**Supplied material**
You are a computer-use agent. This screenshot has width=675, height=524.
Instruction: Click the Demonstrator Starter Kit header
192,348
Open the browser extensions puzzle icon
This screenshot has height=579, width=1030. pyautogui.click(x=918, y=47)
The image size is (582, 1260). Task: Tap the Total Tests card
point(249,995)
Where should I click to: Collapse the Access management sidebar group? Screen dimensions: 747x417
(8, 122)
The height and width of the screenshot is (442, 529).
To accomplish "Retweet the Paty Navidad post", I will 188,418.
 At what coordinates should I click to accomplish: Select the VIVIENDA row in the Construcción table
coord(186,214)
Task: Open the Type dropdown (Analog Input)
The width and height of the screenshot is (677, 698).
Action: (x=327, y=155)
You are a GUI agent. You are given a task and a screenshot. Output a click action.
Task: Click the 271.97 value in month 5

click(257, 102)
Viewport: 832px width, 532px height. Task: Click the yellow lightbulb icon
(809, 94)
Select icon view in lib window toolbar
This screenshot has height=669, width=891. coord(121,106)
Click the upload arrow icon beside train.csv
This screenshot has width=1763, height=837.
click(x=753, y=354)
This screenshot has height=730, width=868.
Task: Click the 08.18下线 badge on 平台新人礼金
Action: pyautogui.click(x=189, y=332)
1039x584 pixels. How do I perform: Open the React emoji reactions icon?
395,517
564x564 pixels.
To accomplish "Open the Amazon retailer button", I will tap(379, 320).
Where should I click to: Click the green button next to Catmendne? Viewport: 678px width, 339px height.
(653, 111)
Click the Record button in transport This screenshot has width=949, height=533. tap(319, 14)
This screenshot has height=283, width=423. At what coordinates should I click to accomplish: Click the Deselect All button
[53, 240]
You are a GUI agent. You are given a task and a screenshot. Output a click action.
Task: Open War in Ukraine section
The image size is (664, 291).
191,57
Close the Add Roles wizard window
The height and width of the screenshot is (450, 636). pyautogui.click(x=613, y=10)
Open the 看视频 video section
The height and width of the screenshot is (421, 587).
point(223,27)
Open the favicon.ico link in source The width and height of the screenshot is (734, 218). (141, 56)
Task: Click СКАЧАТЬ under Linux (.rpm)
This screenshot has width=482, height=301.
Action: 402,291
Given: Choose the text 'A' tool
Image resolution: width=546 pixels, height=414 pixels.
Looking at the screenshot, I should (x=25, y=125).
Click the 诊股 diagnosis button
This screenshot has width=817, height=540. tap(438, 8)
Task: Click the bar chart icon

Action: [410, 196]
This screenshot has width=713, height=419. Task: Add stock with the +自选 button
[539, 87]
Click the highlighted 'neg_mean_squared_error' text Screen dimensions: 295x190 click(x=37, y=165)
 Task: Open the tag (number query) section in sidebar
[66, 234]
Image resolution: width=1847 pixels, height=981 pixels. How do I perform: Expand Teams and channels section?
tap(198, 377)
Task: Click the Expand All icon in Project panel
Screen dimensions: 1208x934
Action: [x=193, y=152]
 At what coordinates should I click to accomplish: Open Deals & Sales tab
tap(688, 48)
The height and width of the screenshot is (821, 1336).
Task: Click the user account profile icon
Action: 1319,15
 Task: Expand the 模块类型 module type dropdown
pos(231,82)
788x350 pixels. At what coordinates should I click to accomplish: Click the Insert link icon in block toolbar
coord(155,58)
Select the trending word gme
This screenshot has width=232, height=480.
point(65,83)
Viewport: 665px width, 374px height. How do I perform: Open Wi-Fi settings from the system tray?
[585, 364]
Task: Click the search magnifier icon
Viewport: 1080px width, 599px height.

**Exercise directions**
Write out all of the entries again, swapping every "Viewport" for "Window size" and leaving everything else unchanged.

**Output for this task**
You are a computer-use agent. This screenshot has width=675, height=524.
Instruction: Click the Demonstrator Starter Kit header
192,348
Open the browser extensions puzzle icon
This screenshot has height=579, width=1030. pyautogui.click(x=918, y=47)
The image size is (582, 1260). Task: Tap the Total Tests card
point(249,995)
Where should I click to: Collapse the Access management sidebar group? Screen dimensions: 747x417
(8, 122)
The height and width of the screenshot is (442, 529).
To accomplish "Retweet the Paty Navidad post", I will 188,418.
 At what coordinates should I click to accomplish: Select the VIVIENDA row in the Construcción table
coord(186,214)
Task: Open the Type dropdown (Analog Input)
The width and height of the screenshot is (677, 698).
Action: (x=327, y=155)
You are a GUI agent. You are given a task and a screenshot. Output a click action.
Task: Click the 271.97 value in month 5

click(257, 102)
Window size: 832px width, 532px height. Task: Click the yellow lightbulb icon
(809, 94)
Select icon view in lib window toolbar
This screenshot has height=669, width=891. coord(121,106)
Click the upload arrow icon beside train.csv
This screenshot has width=1763, height=837.
click(x=753, y=354)
This screenshot has height=730, width=868.
Task: Click the 08.18下线 badge on 平台新人礼金
Action: pyautogui.click(x=189, y=332)
1039x584 pixels. How do I perform: Open the React emoji reactions icon?
395,517
564x564 pixels.
To accomplish "Open the Amazon retailer button", I will tap(379, 320).
Where should I click to: Click the green button next to Catmendne? Window size: 678px width, 339px height.
(653, 111)
Click the Record button in transport This screenshot has width=949, height=533. tap(319, 14)
This screenshot has height=283, width=423. At what coordinates should I click to accomplish: Click the Deselect All button
[53, 240]
You are a GUI agent. You are given a task and a screenshot. Output a click action.
Task: Open War in Ukraine section
The image size is (664, 291).
191,57
Close the Add Roles wizard window
The height and width of the screenshot is (450, 636). pyautogui.click(x=613, y=10)
Open the 看视频 video section
The height and width of the screenshot is (421, 587).
point(223,27)
Open the favicon.ico link in source The width and height of the screenshot is (734, 218). (141, 56)
Task: Click СКАЧАТЬ under Linux (.rpm)
This screenshot has width=482, height=301.
Action: 402,291
Given: Choose the text 'A' tool
Image resolution: width=546 pixels, height=414 pixels.
Looking at the screenshot, I should (x=25, y=125).
Click the 诊股 diagnosis button
This screenshot has width=817, height=540. tap(438, 8)
Task: Click the bar chart icon

Action: [410, 196]
This screenshot has width=713, height=419. Task: Add stock with the +自选 button
[539, 87]
Click the highlighted 'neg_mean_squared_error' text Screen dimensions: 295x190 click(x=37, y=165)
 Task: Open the tag (number query) section in sidebar
[66, 234]
Image resolution: width=1847 pixels, height=981 pixels. How do I perform: Expand Teams and channels section?
tap(198, 377)
Task: Click the Expand All icon in Project panel
Screen dimensions: 1208x934
Action: [x=193, y=152]
 At what coordinates should I click to accomplish: Open Deals & Sales tab
tap(688, 48)
The height and width of the screenshot is (821, 1336).
Task: Click the user account profile icon
Action: 1319,15
 Task: Expand the 模块类型 module type dropdown
pos(231,82)
788x350 pixels. At what coordinates should I click to accomplish: Click the Insert link icon in block toolbar
coord(155,58)
Select the trending word gme
This screenshot has width=232, height=480.
point(65,83)
Window size: 665px width, 374px height. How do I perform: Open Wi-Fi settings from the system tray?
[585, 364]
Task: Click the search magnifier icon
Window size: 1080px width, 599px height.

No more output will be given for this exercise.